Segment Start: RECORDS SHOWN

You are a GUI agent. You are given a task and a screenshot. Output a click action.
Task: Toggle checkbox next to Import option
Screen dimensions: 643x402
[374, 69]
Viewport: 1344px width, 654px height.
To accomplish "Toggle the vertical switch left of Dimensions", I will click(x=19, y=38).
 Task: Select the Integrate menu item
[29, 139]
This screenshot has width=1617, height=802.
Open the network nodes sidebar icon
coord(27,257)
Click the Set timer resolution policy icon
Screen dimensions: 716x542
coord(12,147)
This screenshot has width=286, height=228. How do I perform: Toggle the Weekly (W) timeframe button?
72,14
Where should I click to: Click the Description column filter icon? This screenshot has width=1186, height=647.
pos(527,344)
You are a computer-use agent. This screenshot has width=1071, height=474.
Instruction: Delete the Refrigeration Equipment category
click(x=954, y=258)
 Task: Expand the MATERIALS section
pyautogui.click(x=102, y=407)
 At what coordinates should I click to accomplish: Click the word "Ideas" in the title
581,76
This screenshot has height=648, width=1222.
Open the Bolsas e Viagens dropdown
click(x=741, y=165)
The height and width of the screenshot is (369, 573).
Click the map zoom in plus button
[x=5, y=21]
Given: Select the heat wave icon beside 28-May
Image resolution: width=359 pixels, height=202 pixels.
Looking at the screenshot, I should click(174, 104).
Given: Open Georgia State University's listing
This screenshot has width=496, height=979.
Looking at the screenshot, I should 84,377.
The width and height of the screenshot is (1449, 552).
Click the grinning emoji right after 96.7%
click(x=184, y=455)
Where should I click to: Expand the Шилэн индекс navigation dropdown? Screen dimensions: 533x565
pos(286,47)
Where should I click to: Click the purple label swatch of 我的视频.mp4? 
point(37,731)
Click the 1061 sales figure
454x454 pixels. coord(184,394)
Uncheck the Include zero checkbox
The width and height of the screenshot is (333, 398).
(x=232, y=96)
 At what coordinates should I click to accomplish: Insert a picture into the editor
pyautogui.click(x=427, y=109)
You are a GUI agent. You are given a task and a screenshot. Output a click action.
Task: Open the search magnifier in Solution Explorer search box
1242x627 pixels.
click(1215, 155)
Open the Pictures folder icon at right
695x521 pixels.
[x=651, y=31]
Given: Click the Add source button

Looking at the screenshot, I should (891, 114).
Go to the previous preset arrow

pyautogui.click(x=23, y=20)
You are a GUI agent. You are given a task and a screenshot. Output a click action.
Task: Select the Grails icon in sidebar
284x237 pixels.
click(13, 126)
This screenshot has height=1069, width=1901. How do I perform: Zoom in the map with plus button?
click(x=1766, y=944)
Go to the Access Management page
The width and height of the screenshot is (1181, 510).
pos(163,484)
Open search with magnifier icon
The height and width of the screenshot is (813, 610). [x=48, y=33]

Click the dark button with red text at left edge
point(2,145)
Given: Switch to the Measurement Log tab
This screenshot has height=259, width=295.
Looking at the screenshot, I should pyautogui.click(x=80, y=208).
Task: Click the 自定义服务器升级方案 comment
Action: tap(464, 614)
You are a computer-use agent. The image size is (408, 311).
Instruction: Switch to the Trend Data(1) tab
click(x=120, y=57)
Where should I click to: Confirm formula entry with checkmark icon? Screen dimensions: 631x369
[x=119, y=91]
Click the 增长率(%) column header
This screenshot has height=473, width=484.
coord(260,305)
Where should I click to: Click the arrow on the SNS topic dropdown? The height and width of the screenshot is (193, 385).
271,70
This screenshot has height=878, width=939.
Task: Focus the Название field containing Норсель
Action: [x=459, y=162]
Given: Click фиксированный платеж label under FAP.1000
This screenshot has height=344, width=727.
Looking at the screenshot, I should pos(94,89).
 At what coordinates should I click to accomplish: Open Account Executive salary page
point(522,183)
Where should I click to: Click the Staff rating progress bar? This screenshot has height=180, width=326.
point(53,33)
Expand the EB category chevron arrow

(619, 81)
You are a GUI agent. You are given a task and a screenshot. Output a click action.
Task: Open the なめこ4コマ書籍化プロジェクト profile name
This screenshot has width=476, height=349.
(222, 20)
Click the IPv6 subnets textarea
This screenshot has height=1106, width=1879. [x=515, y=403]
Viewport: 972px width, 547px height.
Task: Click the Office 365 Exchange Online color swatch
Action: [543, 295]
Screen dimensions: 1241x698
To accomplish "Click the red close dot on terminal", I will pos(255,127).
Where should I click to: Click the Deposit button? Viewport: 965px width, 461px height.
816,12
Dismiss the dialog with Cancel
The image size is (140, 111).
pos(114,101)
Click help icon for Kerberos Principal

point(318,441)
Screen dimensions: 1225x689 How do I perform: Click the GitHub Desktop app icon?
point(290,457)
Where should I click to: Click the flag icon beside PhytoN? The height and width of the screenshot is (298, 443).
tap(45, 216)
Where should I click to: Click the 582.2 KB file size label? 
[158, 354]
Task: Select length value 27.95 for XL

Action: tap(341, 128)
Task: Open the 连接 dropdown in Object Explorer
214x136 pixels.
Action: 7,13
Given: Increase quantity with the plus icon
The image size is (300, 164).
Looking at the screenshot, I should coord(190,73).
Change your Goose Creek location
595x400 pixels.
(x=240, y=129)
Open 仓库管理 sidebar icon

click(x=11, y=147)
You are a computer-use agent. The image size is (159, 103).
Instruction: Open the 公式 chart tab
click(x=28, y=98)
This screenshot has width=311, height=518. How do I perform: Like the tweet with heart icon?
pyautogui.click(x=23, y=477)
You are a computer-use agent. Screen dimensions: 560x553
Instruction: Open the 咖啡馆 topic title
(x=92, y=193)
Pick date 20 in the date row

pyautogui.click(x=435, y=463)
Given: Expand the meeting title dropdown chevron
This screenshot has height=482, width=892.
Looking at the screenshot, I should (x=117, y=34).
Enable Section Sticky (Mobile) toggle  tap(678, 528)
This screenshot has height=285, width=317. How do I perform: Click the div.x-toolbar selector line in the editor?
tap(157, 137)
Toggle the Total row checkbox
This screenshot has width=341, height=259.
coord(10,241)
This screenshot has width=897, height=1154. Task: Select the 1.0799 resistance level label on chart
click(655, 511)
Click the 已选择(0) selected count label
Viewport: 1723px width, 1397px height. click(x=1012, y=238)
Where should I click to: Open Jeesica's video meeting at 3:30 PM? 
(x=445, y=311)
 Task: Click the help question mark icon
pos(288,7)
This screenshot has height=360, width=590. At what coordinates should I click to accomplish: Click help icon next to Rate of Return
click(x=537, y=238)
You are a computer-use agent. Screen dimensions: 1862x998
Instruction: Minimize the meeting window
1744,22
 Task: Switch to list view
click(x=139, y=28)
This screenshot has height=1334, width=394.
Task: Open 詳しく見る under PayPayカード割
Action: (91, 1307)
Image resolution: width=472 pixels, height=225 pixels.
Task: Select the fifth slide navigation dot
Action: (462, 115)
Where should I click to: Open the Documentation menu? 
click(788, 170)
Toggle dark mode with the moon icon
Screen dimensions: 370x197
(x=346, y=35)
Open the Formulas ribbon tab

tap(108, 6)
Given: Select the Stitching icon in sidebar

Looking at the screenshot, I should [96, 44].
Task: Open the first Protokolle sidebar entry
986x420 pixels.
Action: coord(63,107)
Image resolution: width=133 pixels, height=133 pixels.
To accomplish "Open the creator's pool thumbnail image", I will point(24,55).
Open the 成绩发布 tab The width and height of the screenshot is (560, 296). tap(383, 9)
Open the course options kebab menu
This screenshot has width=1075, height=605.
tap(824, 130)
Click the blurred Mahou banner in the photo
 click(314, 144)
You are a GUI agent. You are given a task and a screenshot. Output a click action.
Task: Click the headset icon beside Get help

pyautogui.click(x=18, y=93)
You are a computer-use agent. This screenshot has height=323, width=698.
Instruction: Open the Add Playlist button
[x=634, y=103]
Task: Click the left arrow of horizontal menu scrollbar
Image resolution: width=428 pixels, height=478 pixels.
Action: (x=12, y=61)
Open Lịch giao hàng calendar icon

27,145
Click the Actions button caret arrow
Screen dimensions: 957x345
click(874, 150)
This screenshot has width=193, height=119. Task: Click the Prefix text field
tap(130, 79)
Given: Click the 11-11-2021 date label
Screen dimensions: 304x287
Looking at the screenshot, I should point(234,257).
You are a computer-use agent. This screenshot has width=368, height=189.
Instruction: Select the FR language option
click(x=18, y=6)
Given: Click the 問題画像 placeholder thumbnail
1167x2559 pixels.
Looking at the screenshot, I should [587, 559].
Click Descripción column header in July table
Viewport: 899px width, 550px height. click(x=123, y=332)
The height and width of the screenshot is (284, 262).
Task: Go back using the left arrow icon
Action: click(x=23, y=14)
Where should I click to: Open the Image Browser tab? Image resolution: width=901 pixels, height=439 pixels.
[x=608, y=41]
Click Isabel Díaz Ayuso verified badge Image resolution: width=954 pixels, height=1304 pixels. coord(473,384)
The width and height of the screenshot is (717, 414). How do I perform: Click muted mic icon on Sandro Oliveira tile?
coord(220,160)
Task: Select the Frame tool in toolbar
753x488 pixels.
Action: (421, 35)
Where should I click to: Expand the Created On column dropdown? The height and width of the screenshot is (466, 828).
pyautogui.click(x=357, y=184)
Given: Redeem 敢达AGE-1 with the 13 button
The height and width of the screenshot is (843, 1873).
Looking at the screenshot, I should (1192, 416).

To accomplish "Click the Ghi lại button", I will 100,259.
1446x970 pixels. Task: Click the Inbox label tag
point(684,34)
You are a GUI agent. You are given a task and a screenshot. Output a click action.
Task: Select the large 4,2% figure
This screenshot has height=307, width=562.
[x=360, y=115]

Segment End: RECORDS SHOWN

> _REQUIREMENT_
Where a line of the material above holds the string "thumbnail", copy that line.

> _TASK SOLUTION_
To accomplish "Open the creator's pool thumbnail image", I will point(24,55).
Given: Click the 問題画像 placeholder thumbnail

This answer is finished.